* [Selected text]
»»

Posted in Home School How-Tos, sight words, Spirited Blessings

Phonics and Spelling Improv

We’ve been in transition mode. This means not that home schooling has stopped, but that it has changed and adapted to the current needs of our life. I’ve improvised in many areas of my children’s education. I plan on sharing more with you, but the following is just one example of such improvising.

We have a variety of flashcards ready to grab whenever we feel the itch. More on how I organize it all on our boat is soon to come.

Raspberry Bug picked the letter tiles up so I gave her the special blend flashcards from A Becka. I believe these go all the way up to a third grade reading level. Though we aren’t doing the full ABecka curriculum for first or third grade, the flashcards are still being used regularly.

We began by sorting the letters so we could find them easier than in a baggy.

I gave her a tray to work on ( my fancy broiler pan to be precise).

She drew a card and proceeded to sound out the word. Then she spelled the word in tile form.

Blueberry ball took interest soon after. He was able to make sentences with the words he drew.

This was a great way to review! It was even great for Raspberry Bug to learn some new blends.

What do you do when your children are in transition? I’d love to hear your ideas!

Posted in Home School How-Tos, Spirited Blessings

Homeschool How-To #9: Combining Two Lessons Into One

Combining Two Lessons Into One

How I Do It

There are a number of ways you can go about combining two lessons into one. I’ll show you how we do it for our A Beka home school plans, and you can feel free to adapt it to suit your child, your curricula, and your individual needs.

««

* [Task instructions] Carry on the homeschooling blog post from its last sentence, writing in the same voice.

* [Source data]

»»

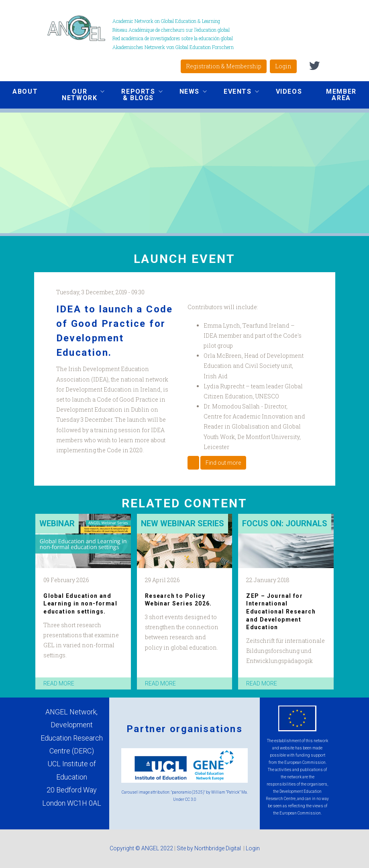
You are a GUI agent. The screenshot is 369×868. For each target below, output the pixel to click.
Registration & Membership (224, 66)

««

* [Task output]
First,  you need to be honest with yourself as parent and teacher. Can your child keep up with the pace or will you be burning him out? Is there a need academically or socially to keep up with the lessons the way they are written on the calendar? Or does he simply need more to occupy his time or more of a challenge? Consider these things carefully before adding anything more to his workload.

I start with the A Beka Teacher Plan book. If you didn’t order this book, or if you are using a different curriculum, you could substitute with graph paper or simply make a list in a notebook. I do, however, love the way that this book is organized.


I don’t use it for it’s intended purpose. When you combine lessons using this book, you tend to run out of room. I use it to organize a list of things that I will need for the upcoming lesson. This way, I can grab it all at the same time and place it in his backpack for the next morning.


I can’t be searching around our tight home school space for every little flashcard or game as I need it. The backpack helps us both stay organized and focused on the tasks at hand.

Next, I take my graph paper (I like the composition notebooks best) and I write down my “To Do List”. You could do all of this on the computer, however, I personally find it easier to keep in mind during the day’s lesson if I have physically written it down before hand. To each his own.


I Arrange it by subjects in the same ordering that one lesson would be in. For instance, I will write down everything in two phonics lessons into one category, then continue on to phonics review, then numbers, etc. This keeps me from having to go back and forth in the teacher’s manual from one lesson to the other. Rather, I have all of the same information written down in the format of one fluent lesson.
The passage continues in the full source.